This answer complement the answers of Henry and Algori. I think, it is worth to strees, that a classification of open manifolds does not follow from a classification of compact manifolds. Open surfaces were classified, but open 3-folds are not, their classification does not follow from the classification of compact ones at least at the present time. In particular, {\it prime decomposition}, or Kneser's theorem (http://en.wikipedia.org/wiki/Prime_decomposition_(3-manifold)) does not hold for non-compact 3-manfiolds. There is a constructiion due to Scott (http://plms.oxfordjournals.org/cgi/pdf_extract/s3-34/2/303) of an example of a simply connected 3-fold that can not be a connected sum of finite or infinite number of prime manifolds.
Open 3-manifold are actively studdied now.
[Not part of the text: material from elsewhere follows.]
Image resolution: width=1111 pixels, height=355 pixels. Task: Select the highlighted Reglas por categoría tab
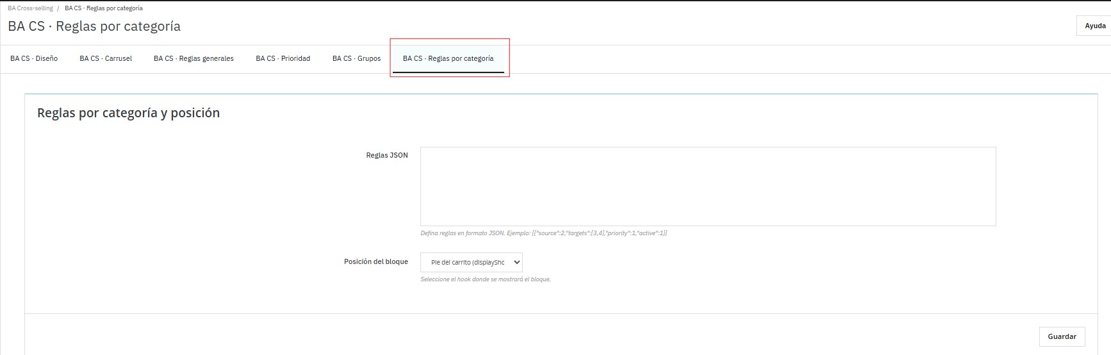(x=448, y=58)
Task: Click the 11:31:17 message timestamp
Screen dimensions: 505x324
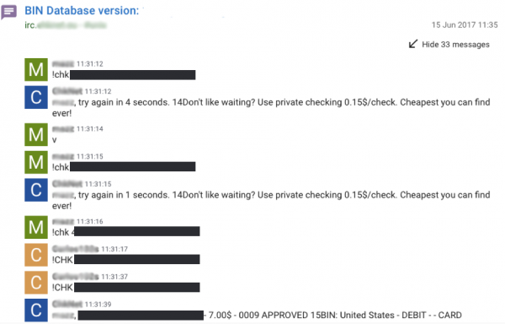Action: tap(114, 249)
Let me give two citations that confirm further that our knowlage of compact 3-manfiolds is not sufficient for understending of non-compact ones.
- Ricci flow on open 3-manifolds and positive scalar curvature. Laurent Bessi`eres, G´erard Besson and Sylvain Maillot. http://arxiv.org/PS_cache/arxiv/pdf/1001/1001.1458v1.pdf
Thanks to G. Perelman’s proof of W. Thurston’s Geometrisation Conjecture, the topological structure of compact 3-manifolds is now well understood in terms of the canonical geometric decomposition. The first step of this decomposition, which goes back to H. Kneser, consists in splitting such a manifold as a connected sum of prime 3-manifolds, i.e. 3-manifolds which are not nontrivial connected sums themselves. It has been known since early work of J. H. C.Whitehead [Whi35] that the topology of open 3-manifolds is much more complicated. Directly relevant to the present paper are counterexamples of P. Scott [ST89] and the third author [Mai08] which show that Kneser’s theorem fails to generalise to open manifolds, even if one allows infinite connected sums.
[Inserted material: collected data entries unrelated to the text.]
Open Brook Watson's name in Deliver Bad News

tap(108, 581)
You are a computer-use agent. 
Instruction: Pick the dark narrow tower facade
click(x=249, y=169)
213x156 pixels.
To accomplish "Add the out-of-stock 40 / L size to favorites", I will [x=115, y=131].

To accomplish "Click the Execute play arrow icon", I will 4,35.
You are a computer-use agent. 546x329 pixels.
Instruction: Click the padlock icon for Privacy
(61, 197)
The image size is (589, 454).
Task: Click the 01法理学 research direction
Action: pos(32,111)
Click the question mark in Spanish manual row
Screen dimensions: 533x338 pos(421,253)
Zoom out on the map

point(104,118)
The refference for the article of Maillot is the followning.
- Some open 3-manifolds and 3-orbifolds without locally finite canonical decompositions. http://arxiv.org/PS_cache/arxiv/pdf/0802/0802.1438v2.pdf
Here is the citation
Much of the theory of compact 3-manifolds relies on decompositions into canonical pieces, in particular the Kneser-Milnor prime decomposition [12, 16], and the Jaco-Shalen-Johannson characteristic splitting [10, 11]. These have led to important developments in group theory [22, 7, 9, 24], and form the background of W. Thurston’s geometrization conjecture, which has recently been proved by G. Perelman [19, 20, 21].
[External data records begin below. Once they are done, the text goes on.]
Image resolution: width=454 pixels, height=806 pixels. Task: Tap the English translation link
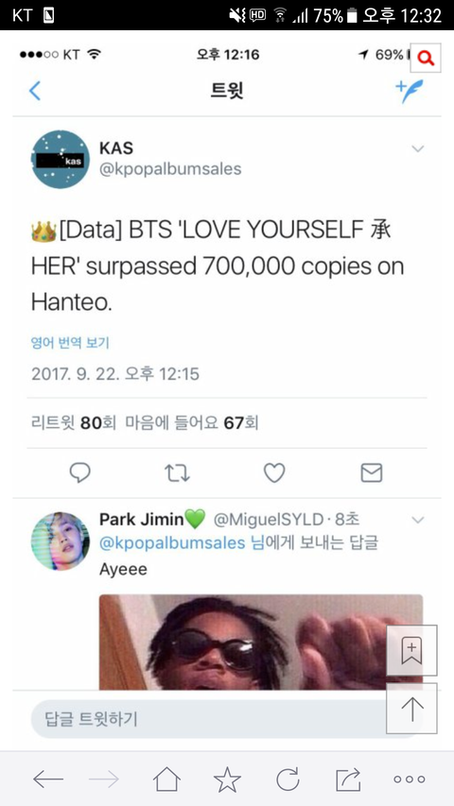coord(71,343)

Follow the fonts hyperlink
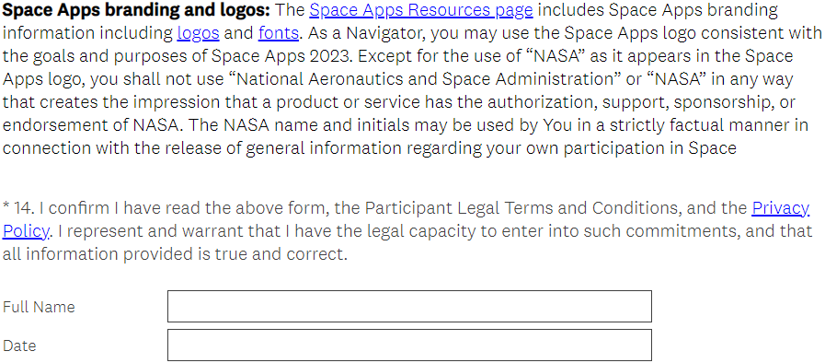(x=279, y=33)
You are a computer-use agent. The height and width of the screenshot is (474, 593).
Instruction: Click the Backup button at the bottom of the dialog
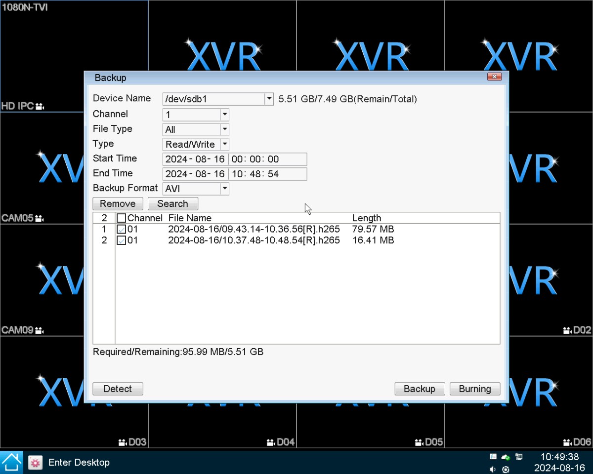[420, 389]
For open 3-manifolds, by contrast, there is not even a conjectural description of a general 3-manifold in terms of geometric ones. Such a description would be all the more useful that noncompact hyperbolic 3-manifolds are now increasingly well-understood, thanks in particular to the recent proofs of the ending lamination conjecture [17, 4] and the tameness conjecture [5, 1]. The goal of this paper is to present a series of examples which show that naive generalizations to open 3-manifolds of the canonical decomposition theorems of compact 3-manifold theory are false.